From hosting a contest, to joining by stream, to real‑time scoring, to open practice mode afterwards — it actually works as a complete loop.

  • Shows a meaningful leaderboard

The leaderboard doesn’t just list AC counts; it includes total time with tab‑switch penalties and still updates live, which makes contests feel more serious and transparent.

  • Handles wrong‑stream students gracefully

If a student opens a contest that isn’t for their stream, they can still read the problem and see the leaderboard, but the editor and submit button are locked with a clear explanation instead of a confusing error.

  • Has visible but not overbearing proctoring

Students see clear warnings if they tab away too often, and admins quietly get extra data (switches/runs) for each participant when they review results.
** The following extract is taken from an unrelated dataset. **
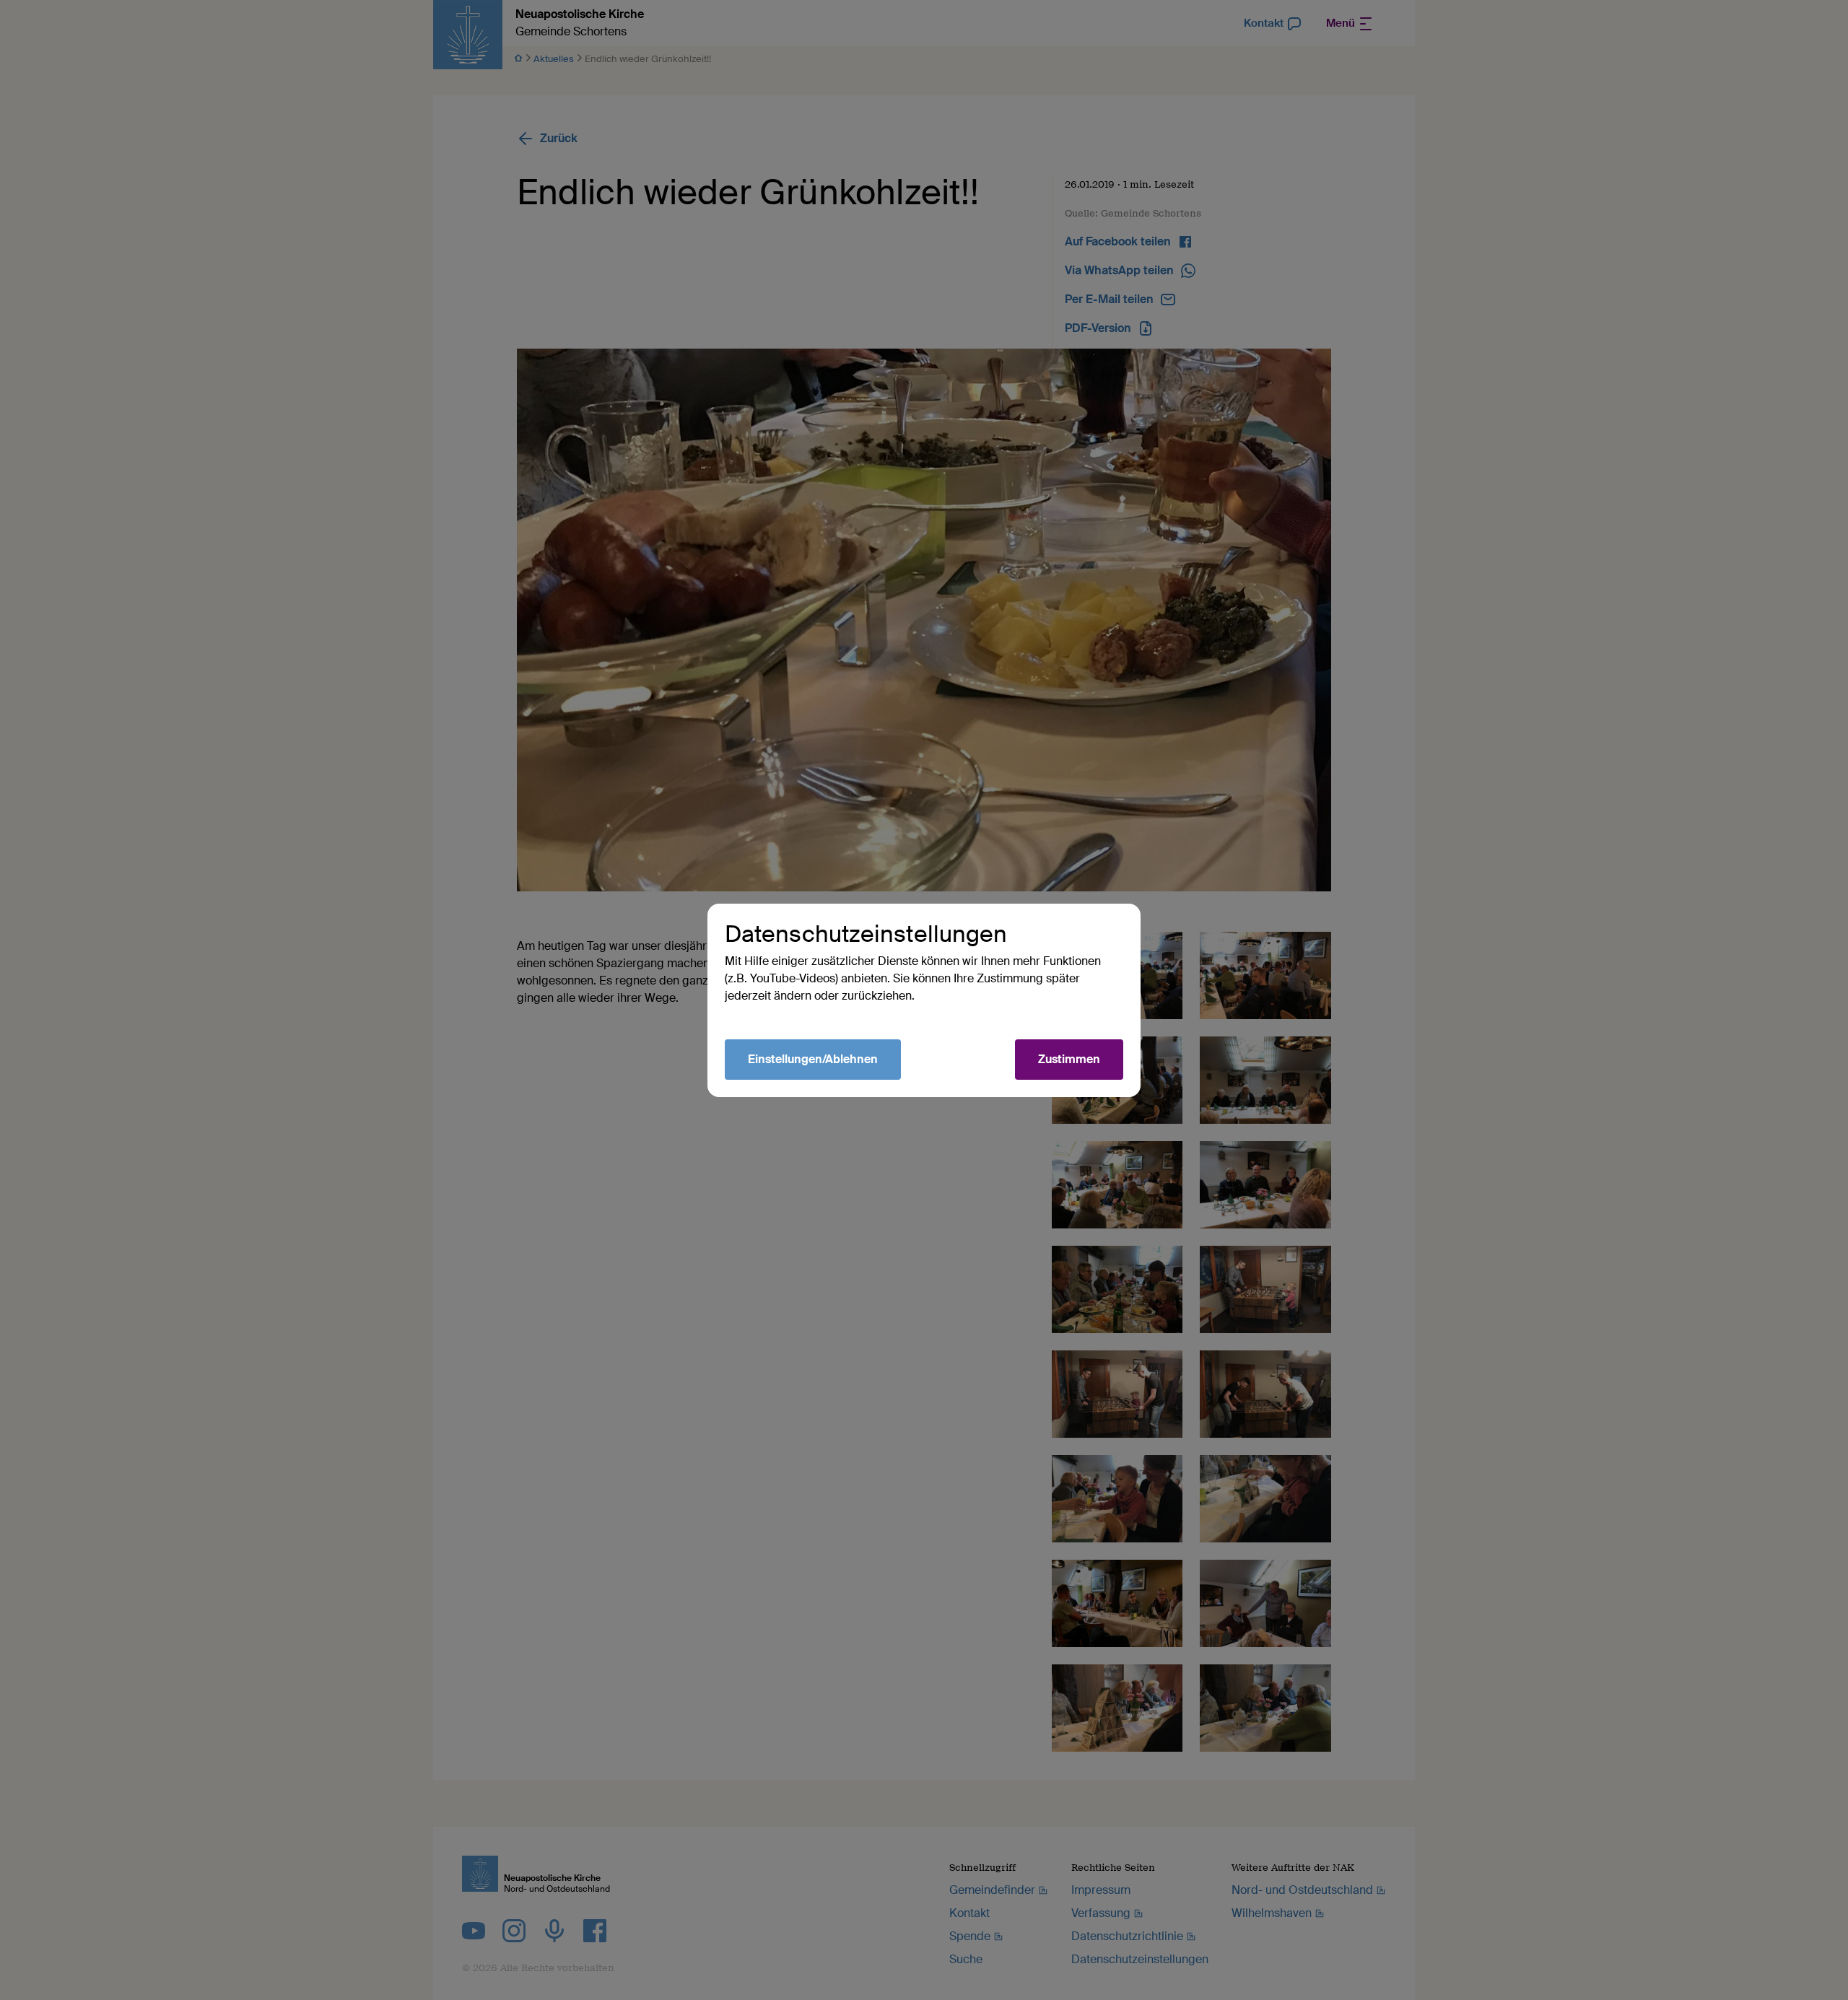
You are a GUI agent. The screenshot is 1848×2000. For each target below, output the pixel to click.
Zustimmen (1069, 1059)
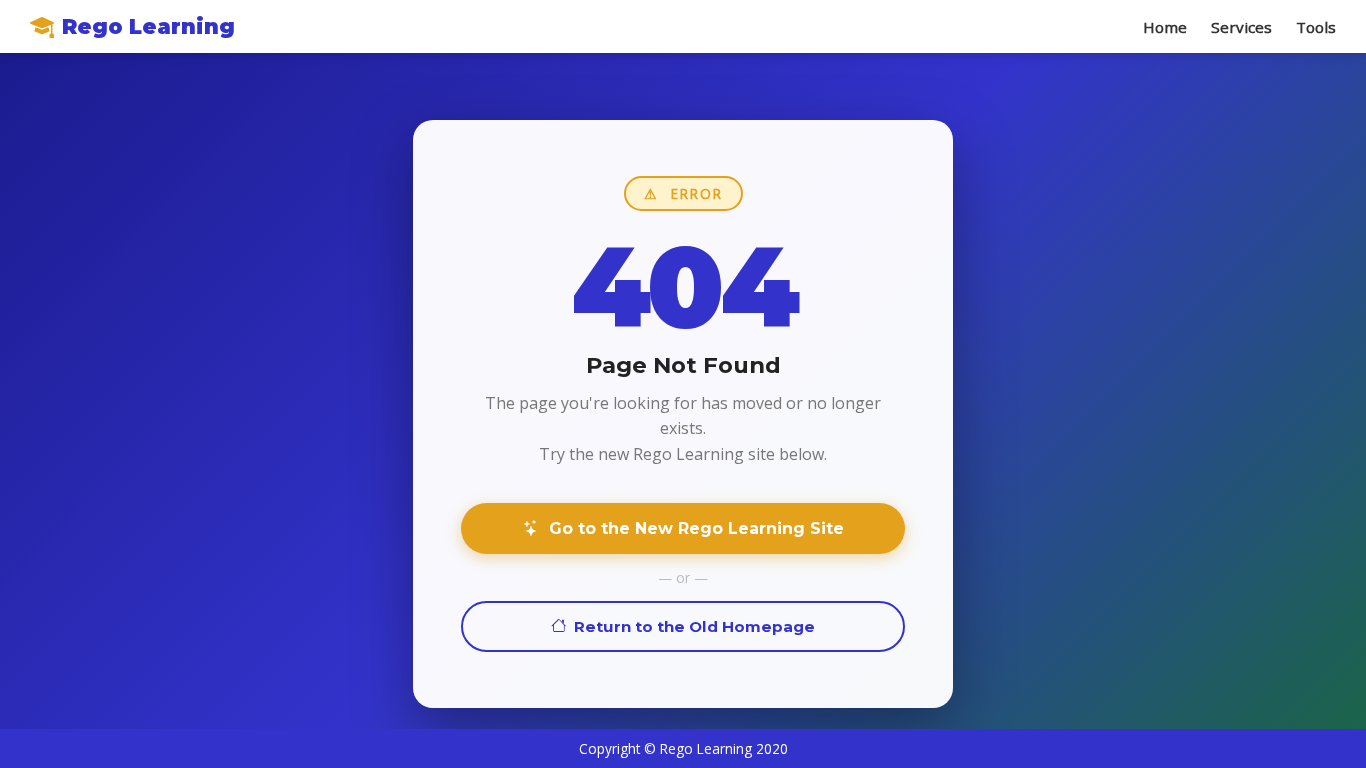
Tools (1316, 27)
  • Ships with a real practice set and admin tools

Code Arena isn’t an empty shell — it already has 100+ curated problems available from day one, plus an admin dashboard that makes it practical to actually run and review contests, not just demo them.


What we learned

Through Code Arena, I learned a lot more than just “how to build a website”:

  • Backend rules matter more than UI

Stream checks, contest windows, and disqualifications all must live on the server. The UI is just a hint; security and fairness live in the backend.

  • Row Level Security is powerful and easy to get wrong

Whenever data “disappeared,” the first place to check was RLS. I got used to writing and debugging policies and thinking carefully about who can select vs update vs insert.

  • AI is great for speed, but product decisions are human

AI tools helped me scaffold and refactor quickly, but they can’t decide contest rules or academic fairness. Those had to come from my own experience and manual testing.

  • Building for my own environment helps

Because I’m designing this for my own college, decisions about streams, penalties, and practice mode were grounded in real issues I’ve seen, not abstract ideas.


What's next for Code Arena

Going forward, I’d like to:

  • Make the platform more beginner‑friendly

    • Editorials and hints after contests
    • Starter “packs” of problems for each stream and year
    • Smoother onboarding so first‑time coders can treat Code Arena as a safe practice environment, not just a hardcore judge

Ultimately, I want Code Arena to be the default place where my college can host serious programming contests, and at the same time a welcoming practice arena that lowers the barrier for new students to start coding.